Causes, incidence, and risk factors
Autism is a physical condition linked to abnormal biology and chemistry in the brain. The exact causes of these abnormalities remain unknown, but this is a very active area of research. There are probably a combination of factors that lead to autism.
Genetic factors seem to be important. For example, identical twins are much more likely than fraternal twins or siblings to both have autism. Similarly, language abnormalities are more common in relatives of autistic children. Chromosomal abnormalities and other nervous system (neurological) problems are also more common in families with autism.
How many children have autism?
The exact number of children with autism is not known. A report released by the U.S. Centers for Disease Control and Prevention (CDC) suggests that autism and related disorders are more common than previously thought. It is unclear whether this is due to an increasing rate of the illness or an increased ability to diagnose the illness.
Autism affects boys 3 – 4 times more often than girls. Family income, education, and lifestyle do not seem to affect the risk of autism.
The Centers for Disease Control and Prevention estimates that 1 in 88 children in the United States has been identified as having an autism spectrum disorder (ASD), according to a new study released today that looked at data from 14 communities. Autism spectrum disorders are almost five times more common among boys than girls – with 1 in 54 boys identified.
The number of children identified with ASDs ranged from 1 in 210 children in Alabama to 1 in 47 children in Utah. The largest increases were among Hispanic and black children.
Speculation about historical figures…
Some doctors believe the increased incidence in autism is due to newer definitions of autism. The term “autism” now includes a wider spectrum of children. For example, a child who is diagnosed with high-functioning autism today may have been thought to simply be odd or strange 30 years ago.

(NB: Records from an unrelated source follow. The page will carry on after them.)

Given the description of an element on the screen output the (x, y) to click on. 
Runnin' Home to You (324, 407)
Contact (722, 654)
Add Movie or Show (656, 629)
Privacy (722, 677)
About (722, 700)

Journalists, academics and autism professionals have speculated that certain famous or notable historical people had autism or other autism spectrum disorders such as Asperger syndrome. Such speculation is controversial and little of it is undisputed.

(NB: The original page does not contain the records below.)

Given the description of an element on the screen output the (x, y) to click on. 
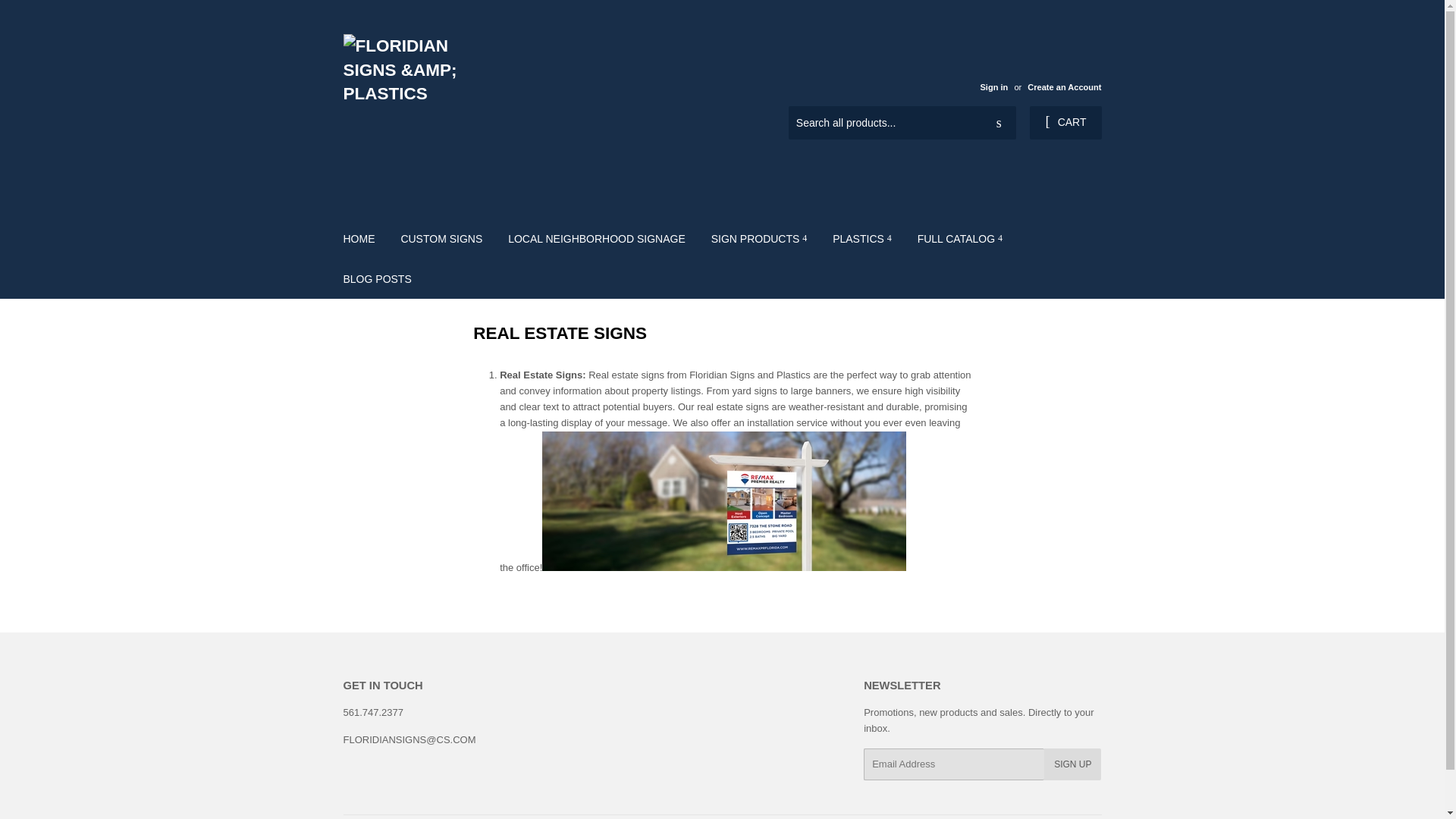
CUSTOM SIGNS (440, 238)
Sign in (993, 86)
CART (1064, 122)
Create an Account (1063, 86)
SIGN PRODUCTS (759, 238)
LOCAL NEIGHBORHOOD SIGNAGE (596, 238)
HOME (359, 238)
Search (998, 123)
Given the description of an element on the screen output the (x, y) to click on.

For example, several autism researchers speculate that Wolfgang Amadeus had autism or other conditions; while other researchers say there is not sufficient evidence to draw such conclusions. Other notable historical figures suspected to be autistic in some manner, include: Hans Christian Anderson, Lewis Carroll, Charles Darwin, Emily Dickerson, Albert Einstein, James Joyce, Isaac Newton and George Orwell.
Speculative claims that historical figures displayed behaviors associated with autism spectrum disorders include people who died before the work done by Hans Asperger and Leo Kanner in classifying autism spectrum conditions was completed. Autism has only been recognized since the 1940s, so many earlier cases may have gone undiagnosed.
Speculation about their diagnoses is based on reported behaviors rather than any clinical observation of the individual. Fred Volkmar, a psychiatrist and autism expert and director of the Yale Child Study Center says, “There is unfortunately a sort of cottage industry of finding that everyone has Aspergers.
Michael Fitzgerald, of the Department of Child Psychiatry at Trinity College, Dublin, has speculated about historical figures with autism in numerous journal papers and at least three books: The Genesis of Artistic Creativity: Asperger’s Syndrome and the Arts, Unstoppable Brilliance: Irish Geniuses and Asperger’s Syndrome and Autism and Creativity, Is there a link between autism in men and exceptional ability?